Apologies once again for taking such a long time to reply. I have now implemented your suggestion and, on the 5700 XT, I can now remove all the flushes and am getting competitive performance which is fantastic. However, I have encountered one issue. For simplicity, I wanted to allocate a single large buffer of CL_DEVICE_MAX_MEM_ALLOC_SIZE but, when I do this, the performance drops hugely until I reduce the buffer size a bit (around 4GB is fine - I haven't managed to find the exact threshold). Is this a known issue here or am I mis-understanding CL_DEVICE_MAX_MEM_ALLOC_SIZE? For reference, clInfo shows the following related values:
Global memory size (CL_DEVICE_GLOBAL_MEM_SIZE) 8573157376 (7.984GiB)
Max memory allocation (CL_DEVICE_MAX_MEM_ALLOC_SIZE) 7059013632 (6.574GiB)
Max size for global variable (CL_DEVICE_MAX_GLOBAL_ VARIABLE_SIZE) 6353112064 (5.917GiB)
Thanks again for all your help
I can't say much without investigation. In general Windows doesn't support >4GB single allocation and runtime requires extra logic to handle that case, but the split is enabled even for much smaller allocations. Usually performance drop occurs if runtime can't fit the allocation inside device memory and it will fallback into system memory. Check memory monitor and see if something else consumes GPU memory on your system.
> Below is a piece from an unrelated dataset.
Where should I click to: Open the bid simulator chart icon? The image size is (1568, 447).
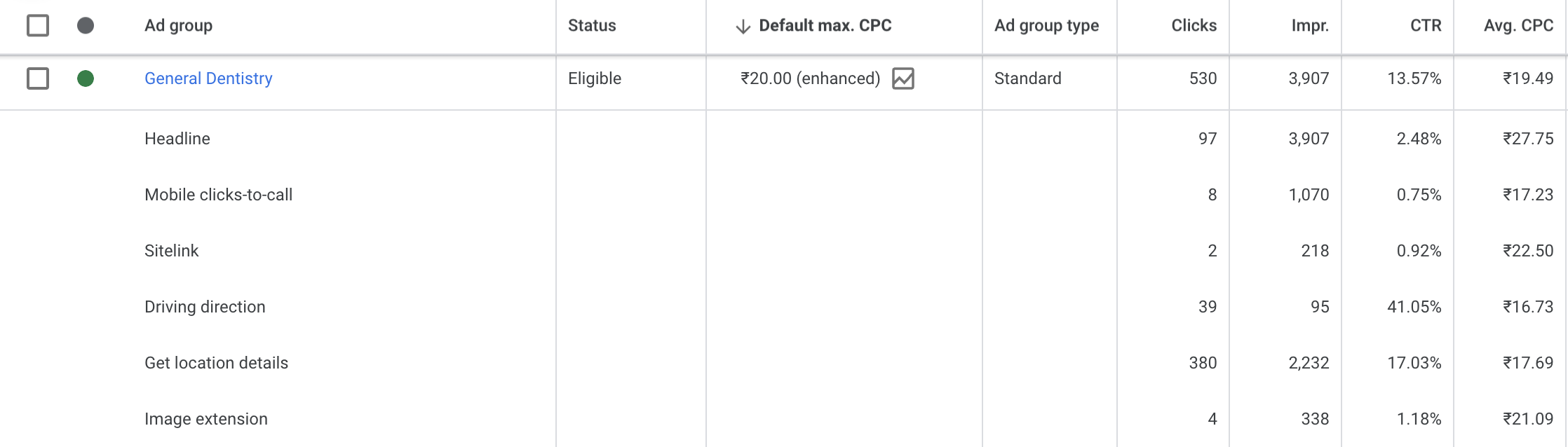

Thanks for your rapid response. The allocation coming from system memory would totally explain this but, this is on Linux and CL_DEVICE_GLOBAL_FREE_MEMORY_AMD reports that there is 7.922 GiB free. I can try and make a minimal reproducible example if that helps? Also, on Windows, would the 32-bit limit be reflected in the CL_DEVICE_MAX_MEM_ALLOC_SIZE device info?
It is indeed the first allocation of the app but the size at which everything slows down is (found after some binary-searching) is actually 4645191681 bytes which doesn't seem to have any significance in binary or any relation to any of the device info values.
After the app allocates memory just run clEnqueueFillBuffer() (use clear pattern size 4 or 8 bytes) and measure performance. Do you see the drop with > 4645191681 bytes?